Religion: Green Lantern Corps
First Appearance: Green Lantern (vol. 3) #56 (Nov. 1994): "Last of the Breed"
Super? (Has Super Powers/Special Abilities/Technology): Yes
Number of Appearances: 2
Teams/Affiliations: Green Lantern Corps
Occupation: Green Lantern
Location: Sector 62
Most members of the Green Lantern Corps are members of races alien to Earth. To various extents, most of these Corps members retain the religious and ethical values and beliefs they were raised with prior to becoming Green Lanterns. After all, these individuals were chosen because of the character and values they already possessed, not so that their personalities and values could be changed into something different.
But for some individuals, membership in the Corps becomes all-important, eclipsing the influence of their native backgrounds. Adara is a classic example of this. When the Central Power Battery on Oa was destroyed, Green Lanterns through the universe found themselves powerless as their rings disintegrated. Many moved on with their lives. But Adara could not. "Being a Green Lantern was the only thing that mattered to Adara." For Adara, the Guardians of the Universe and membership in the Green Lantern Corps had become her soul source of motivation, her reason for living. This was literally her religion. Whatever inspired her or motivated her before she was chosen to become a Green Lantern seems to have been forgotten.

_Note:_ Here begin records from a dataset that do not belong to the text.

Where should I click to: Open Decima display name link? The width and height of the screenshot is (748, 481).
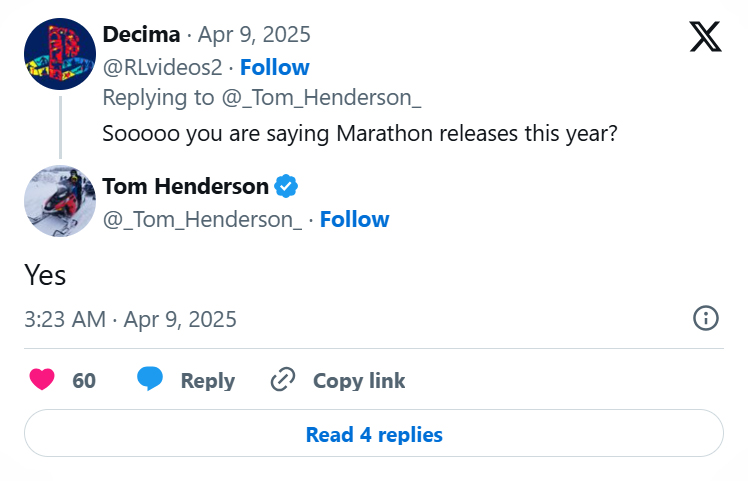[141, 34]
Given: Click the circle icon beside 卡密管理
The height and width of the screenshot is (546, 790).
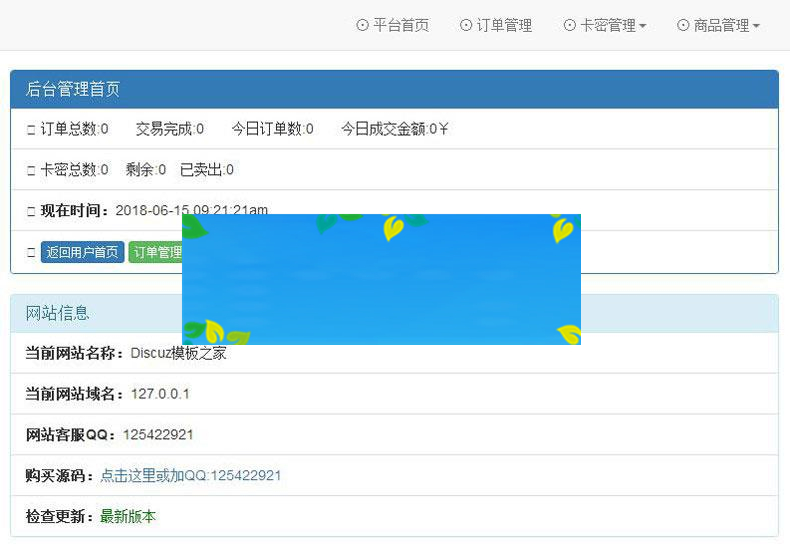Looking at the screenshot, I should coord(570,26).
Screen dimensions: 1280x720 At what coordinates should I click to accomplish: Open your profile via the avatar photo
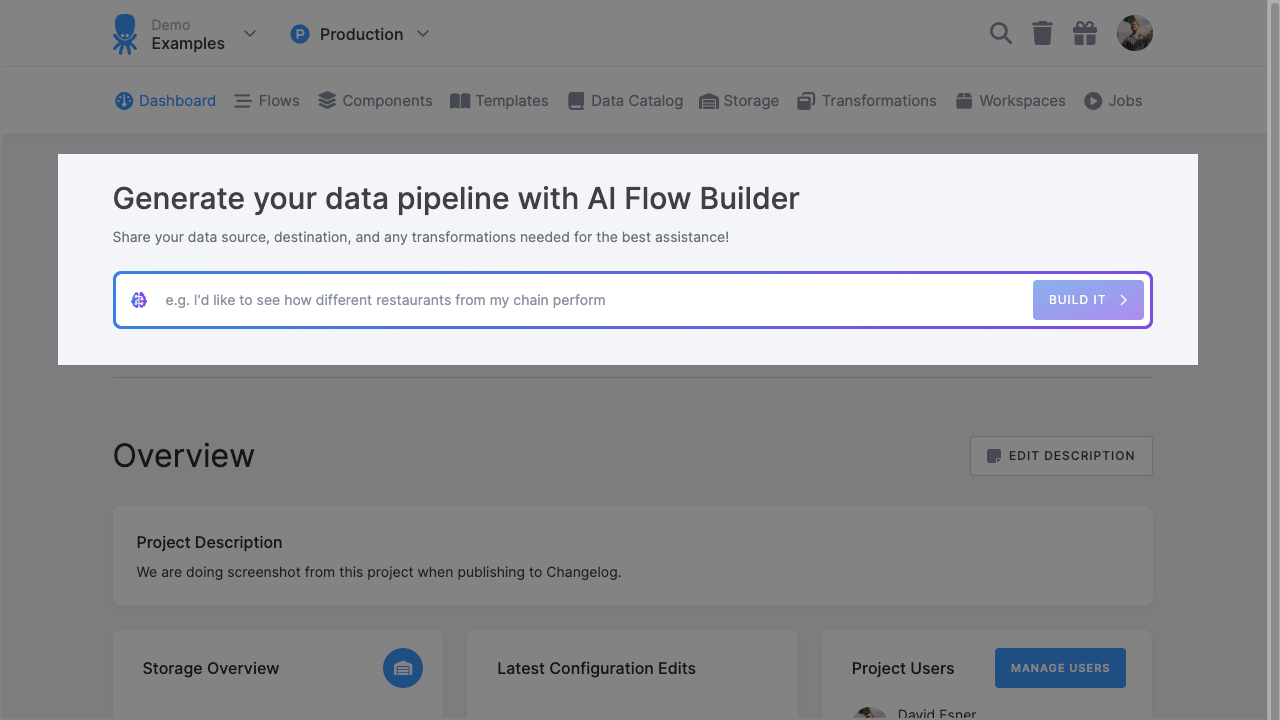pyautogui.click(x=1134, y=33)
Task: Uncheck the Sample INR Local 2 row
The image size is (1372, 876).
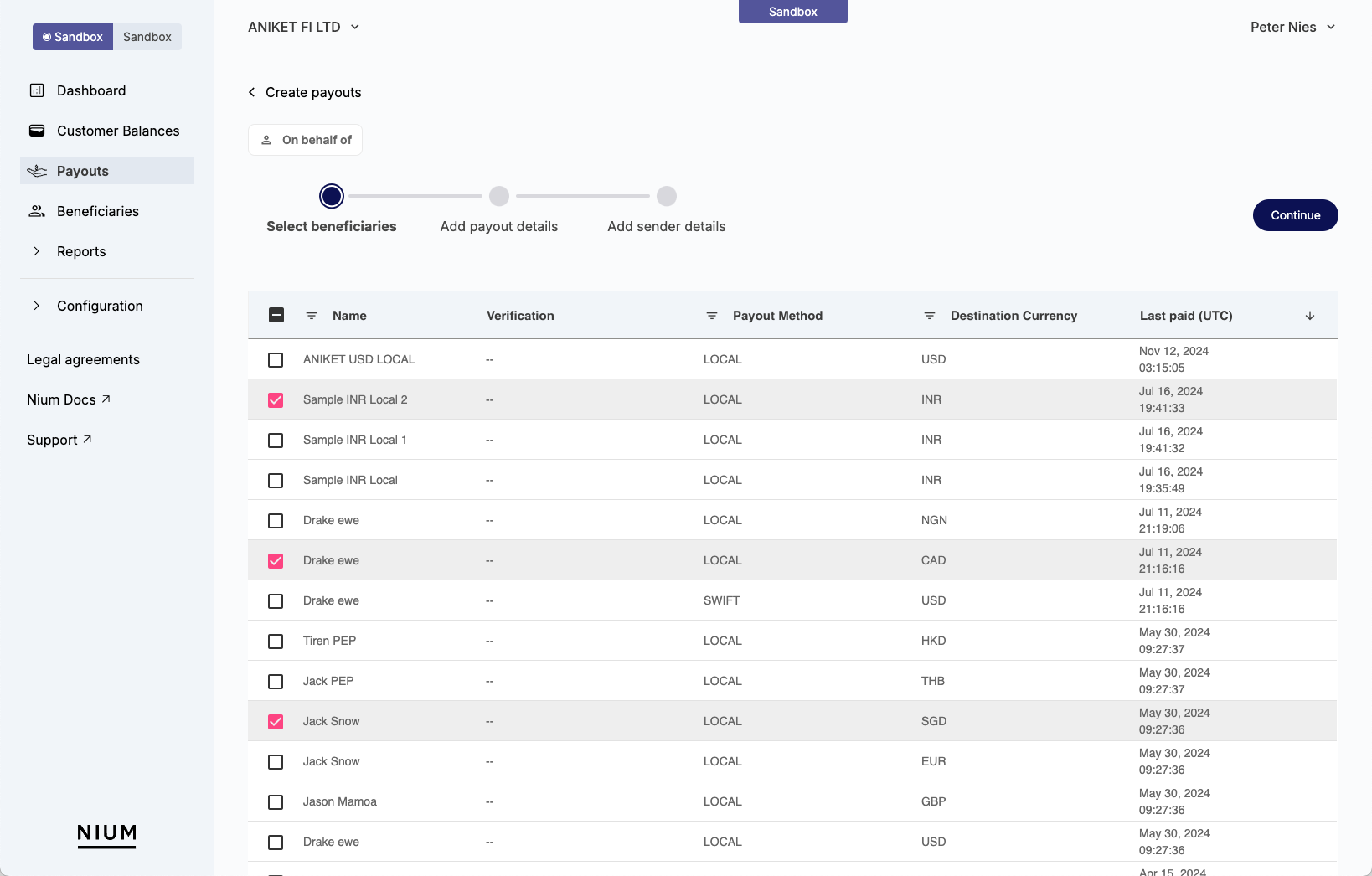Action: (276, 400)
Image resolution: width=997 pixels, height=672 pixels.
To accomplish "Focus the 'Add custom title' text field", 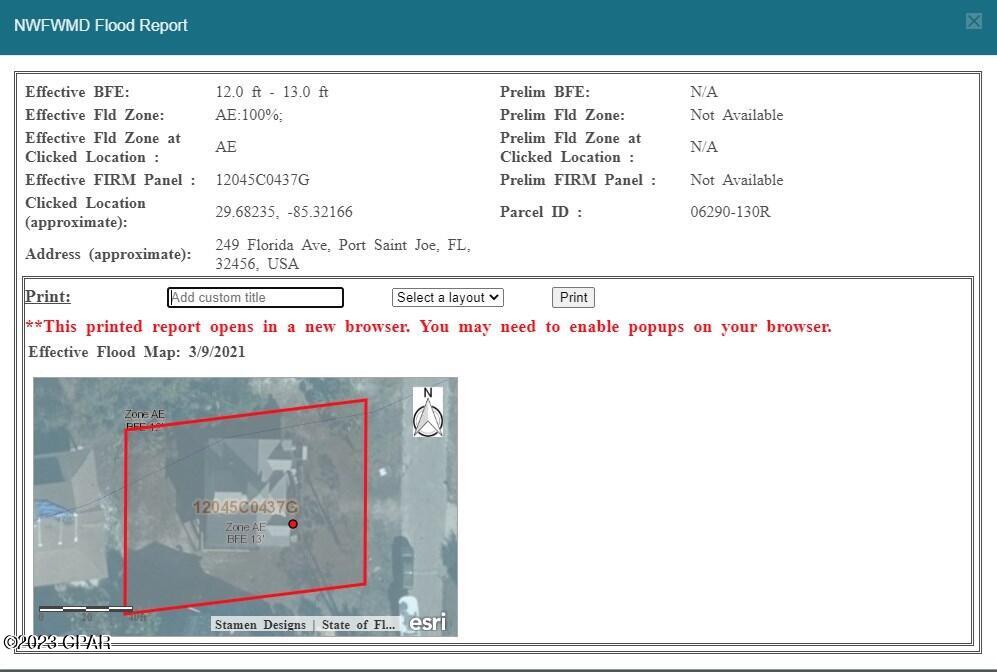I will pos(255,297).
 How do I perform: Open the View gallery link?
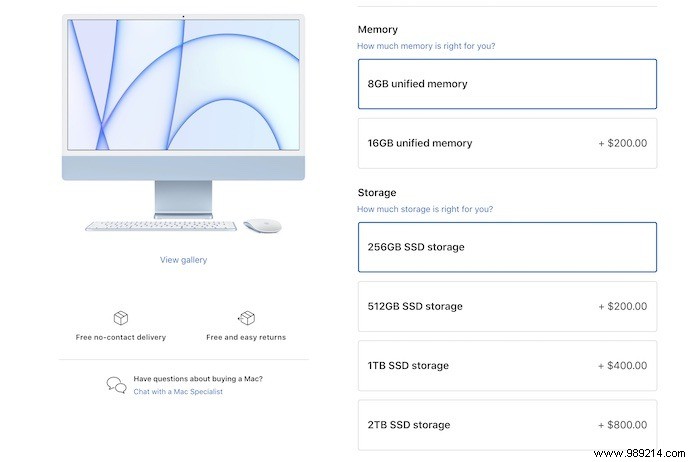183,260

Even the name of her native planet was never revealed.
When Adara saw Kyle Rayner in an alien cantina, she was surprised to see he had a functional power ring. She managed to steal his ring in an attempt to become a Green Lantern again. She did not know that his ring had been modified so that it only worked for him. Adara almost died in her attempt to become a Green Lantern via Rayner's ring.
When Adara finally realized the she would never be able to use Rayner's ring and she would never again be a Green Lantern, she was so distraught that she committed suicide. Being a Green Lantern was literally her only raison d' etre, her "reason for being." Without that, she decided to live no more.